Exercise data
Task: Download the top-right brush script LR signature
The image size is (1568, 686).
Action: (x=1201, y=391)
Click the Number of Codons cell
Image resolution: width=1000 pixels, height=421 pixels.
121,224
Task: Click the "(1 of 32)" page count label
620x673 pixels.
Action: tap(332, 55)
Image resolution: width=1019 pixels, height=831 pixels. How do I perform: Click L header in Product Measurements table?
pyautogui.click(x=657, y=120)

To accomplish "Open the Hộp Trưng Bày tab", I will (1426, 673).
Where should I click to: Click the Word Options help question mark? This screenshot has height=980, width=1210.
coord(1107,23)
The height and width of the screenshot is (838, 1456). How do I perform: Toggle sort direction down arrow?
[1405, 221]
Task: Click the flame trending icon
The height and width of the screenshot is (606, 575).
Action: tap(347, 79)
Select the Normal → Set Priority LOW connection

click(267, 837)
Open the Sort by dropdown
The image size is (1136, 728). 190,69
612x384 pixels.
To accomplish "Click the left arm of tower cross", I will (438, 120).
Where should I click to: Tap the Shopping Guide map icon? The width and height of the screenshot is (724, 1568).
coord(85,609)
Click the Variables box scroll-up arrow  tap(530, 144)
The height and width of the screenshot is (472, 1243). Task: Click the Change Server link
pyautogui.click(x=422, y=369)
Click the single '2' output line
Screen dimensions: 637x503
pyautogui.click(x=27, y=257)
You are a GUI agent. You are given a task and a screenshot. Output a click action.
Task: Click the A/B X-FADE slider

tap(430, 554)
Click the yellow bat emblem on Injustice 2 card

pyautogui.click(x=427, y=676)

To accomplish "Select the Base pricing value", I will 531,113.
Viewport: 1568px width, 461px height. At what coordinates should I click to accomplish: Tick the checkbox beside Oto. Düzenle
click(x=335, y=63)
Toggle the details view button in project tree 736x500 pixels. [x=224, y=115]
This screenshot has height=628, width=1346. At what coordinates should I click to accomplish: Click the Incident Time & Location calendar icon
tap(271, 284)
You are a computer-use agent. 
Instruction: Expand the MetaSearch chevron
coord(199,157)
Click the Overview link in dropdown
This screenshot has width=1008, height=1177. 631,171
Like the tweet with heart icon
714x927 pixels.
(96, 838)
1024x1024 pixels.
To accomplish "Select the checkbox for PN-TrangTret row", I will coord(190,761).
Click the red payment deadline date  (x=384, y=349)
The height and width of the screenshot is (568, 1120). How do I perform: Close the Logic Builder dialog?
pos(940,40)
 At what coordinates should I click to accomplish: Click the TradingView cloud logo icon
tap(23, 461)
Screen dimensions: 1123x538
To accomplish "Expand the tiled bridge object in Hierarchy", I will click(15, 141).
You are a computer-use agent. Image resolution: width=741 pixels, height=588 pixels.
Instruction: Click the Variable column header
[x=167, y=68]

Your goal
Output exactly the lines of the data that run from the one containing "Screen dimensions: 1123x538" to the very last line, and no others.

Finished exercise
Screen dimensions: 1123x538
To accomplish "Expand the tiled bridge object in Hierarchy", I will click(15, 141).
You are a computer-use agent. Image resolution: width=741 pixels, height=588 pixels.
Instruction: Click the Variable column header
[x=167, y=68]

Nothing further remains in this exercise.